◆ DATA SECTION:
★ ★ ★ ★ ★

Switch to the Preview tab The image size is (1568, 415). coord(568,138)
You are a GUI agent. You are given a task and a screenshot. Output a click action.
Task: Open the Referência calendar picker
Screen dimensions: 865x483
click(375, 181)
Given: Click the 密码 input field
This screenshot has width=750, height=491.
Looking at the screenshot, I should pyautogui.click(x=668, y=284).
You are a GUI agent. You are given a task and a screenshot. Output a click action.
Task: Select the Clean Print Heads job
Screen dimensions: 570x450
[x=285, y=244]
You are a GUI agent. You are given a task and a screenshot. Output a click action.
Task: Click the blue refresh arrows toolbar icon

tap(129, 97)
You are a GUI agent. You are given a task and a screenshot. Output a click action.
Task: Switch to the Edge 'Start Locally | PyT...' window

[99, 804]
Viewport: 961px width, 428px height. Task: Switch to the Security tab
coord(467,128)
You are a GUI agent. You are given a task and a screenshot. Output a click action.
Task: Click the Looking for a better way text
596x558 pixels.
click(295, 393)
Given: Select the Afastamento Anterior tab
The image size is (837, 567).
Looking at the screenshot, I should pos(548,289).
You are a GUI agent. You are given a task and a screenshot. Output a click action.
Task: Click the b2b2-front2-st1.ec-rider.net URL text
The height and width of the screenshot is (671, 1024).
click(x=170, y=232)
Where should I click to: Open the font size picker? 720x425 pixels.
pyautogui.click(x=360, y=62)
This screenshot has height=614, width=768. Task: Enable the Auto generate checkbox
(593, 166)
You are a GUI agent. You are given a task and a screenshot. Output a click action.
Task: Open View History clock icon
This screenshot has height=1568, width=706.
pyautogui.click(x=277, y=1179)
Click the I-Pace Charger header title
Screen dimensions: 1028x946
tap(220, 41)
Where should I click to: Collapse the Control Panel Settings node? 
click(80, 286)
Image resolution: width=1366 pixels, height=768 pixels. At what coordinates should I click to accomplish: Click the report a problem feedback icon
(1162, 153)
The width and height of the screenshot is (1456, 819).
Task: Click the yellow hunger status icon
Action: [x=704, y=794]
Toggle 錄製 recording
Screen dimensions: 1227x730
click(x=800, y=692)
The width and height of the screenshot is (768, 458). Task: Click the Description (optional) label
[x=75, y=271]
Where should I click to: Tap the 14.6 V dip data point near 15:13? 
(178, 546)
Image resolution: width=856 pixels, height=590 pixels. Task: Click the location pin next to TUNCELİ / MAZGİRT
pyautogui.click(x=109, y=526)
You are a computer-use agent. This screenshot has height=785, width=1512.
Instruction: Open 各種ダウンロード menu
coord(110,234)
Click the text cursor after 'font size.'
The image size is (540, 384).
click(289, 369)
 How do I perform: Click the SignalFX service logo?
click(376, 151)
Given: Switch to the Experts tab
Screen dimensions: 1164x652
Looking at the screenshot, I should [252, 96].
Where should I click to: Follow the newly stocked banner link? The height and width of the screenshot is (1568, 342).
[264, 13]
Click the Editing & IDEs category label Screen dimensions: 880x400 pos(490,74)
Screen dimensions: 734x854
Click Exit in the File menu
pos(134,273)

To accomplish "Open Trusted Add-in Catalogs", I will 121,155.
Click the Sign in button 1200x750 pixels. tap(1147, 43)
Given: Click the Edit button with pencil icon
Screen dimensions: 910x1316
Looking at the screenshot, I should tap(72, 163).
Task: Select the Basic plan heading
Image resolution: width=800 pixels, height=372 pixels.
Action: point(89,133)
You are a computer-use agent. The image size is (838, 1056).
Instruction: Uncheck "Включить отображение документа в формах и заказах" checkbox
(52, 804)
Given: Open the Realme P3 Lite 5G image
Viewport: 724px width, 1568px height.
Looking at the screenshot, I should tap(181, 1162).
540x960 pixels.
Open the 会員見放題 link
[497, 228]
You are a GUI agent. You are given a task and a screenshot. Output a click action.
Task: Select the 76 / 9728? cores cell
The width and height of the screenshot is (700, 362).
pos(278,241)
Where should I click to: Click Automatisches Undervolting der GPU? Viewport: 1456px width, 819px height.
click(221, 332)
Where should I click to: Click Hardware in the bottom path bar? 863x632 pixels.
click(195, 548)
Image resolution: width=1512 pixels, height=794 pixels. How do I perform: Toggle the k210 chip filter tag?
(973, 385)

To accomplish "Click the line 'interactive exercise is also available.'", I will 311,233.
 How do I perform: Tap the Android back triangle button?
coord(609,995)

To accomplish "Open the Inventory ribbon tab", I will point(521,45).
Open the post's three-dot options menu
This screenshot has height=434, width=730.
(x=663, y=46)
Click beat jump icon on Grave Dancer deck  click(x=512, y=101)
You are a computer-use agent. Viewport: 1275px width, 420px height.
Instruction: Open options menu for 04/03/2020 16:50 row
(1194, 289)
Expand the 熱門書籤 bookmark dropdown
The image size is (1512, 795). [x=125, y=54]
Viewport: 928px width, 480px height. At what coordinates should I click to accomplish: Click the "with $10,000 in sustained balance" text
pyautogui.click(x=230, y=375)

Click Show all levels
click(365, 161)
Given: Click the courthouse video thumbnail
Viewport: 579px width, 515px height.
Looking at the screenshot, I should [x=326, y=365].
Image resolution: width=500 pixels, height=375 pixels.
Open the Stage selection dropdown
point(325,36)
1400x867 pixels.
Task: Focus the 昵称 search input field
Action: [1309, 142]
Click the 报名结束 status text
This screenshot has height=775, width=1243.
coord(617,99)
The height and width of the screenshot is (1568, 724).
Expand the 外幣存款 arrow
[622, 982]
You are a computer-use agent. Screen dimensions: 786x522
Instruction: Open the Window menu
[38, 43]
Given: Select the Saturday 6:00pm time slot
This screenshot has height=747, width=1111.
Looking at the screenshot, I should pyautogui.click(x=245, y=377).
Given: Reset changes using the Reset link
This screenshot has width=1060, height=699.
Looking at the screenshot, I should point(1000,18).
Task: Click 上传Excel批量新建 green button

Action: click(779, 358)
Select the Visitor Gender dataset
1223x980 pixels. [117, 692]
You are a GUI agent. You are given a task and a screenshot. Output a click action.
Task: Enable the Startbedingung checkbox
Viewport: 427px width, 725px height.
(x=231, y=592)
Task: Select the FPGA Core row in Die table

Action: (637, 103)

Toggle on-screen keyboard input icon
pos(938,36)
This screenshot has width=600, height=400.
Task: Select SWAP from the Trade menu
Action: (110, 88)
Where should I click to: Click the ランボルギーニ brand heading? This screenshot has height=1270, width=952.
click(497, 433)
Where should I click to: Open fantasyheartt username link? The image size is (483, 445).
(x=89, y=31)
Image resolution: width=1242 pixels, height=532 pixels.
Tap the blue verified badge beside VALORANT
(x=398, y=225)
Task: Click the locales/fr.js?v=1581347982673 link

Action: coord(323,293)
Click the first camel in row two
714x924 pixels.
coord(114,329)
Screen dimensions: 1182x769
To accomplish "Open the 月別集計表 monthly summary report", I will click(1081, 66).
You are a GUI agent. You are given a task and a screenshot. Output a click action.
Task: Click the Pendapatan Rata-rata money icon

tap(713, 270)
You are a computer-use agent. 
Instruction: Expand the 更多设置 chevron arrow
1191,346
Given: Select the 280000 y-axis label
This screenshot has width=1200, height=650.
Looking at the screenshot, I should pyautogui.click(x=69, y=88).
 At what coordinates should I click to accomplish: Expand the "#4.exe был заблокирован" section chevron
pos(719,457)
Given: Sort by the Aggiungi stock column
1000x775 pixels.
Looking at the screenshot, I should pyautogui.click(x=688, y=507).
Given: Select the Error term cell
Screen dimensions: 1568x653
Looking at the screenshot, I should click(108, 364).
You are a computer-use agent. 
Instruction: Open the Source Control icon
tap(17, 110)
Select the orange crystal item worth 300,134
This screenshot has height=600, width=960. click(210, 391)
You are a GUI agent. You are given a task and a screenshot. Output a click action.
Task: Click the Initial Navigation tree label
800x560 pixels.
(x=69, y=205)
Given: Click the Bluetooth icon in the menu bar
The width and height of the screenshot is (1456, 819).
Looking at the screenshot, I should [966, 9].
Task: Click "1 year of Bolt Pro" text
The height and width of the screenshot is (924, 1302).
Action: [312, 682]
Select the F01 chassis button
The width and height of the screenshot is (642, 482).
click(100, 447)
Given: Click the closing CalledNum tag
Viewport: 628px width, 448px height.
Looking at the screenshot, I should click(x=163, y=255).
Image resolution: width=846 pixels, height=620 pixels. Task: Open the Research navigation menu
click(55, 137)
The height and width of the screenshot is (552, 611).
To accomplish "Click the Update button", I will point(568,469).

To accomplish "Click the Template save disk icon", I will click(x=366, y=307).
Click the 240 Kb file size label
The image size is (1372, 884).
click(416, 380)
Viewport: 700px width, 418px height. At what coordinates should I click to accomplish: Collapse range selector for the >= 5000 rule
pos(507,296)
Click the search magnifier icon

★ ★ ★ ★ ★

◆ EXERCISE DIRECTIONS:
Pull out every line of the records that contains the word "Control", with case counting.

◆ RESULT OF THIS EXERCISE:
Where should I click to: Collapse the Control Panel Settings node? 
Instruction: Open the Source Control icon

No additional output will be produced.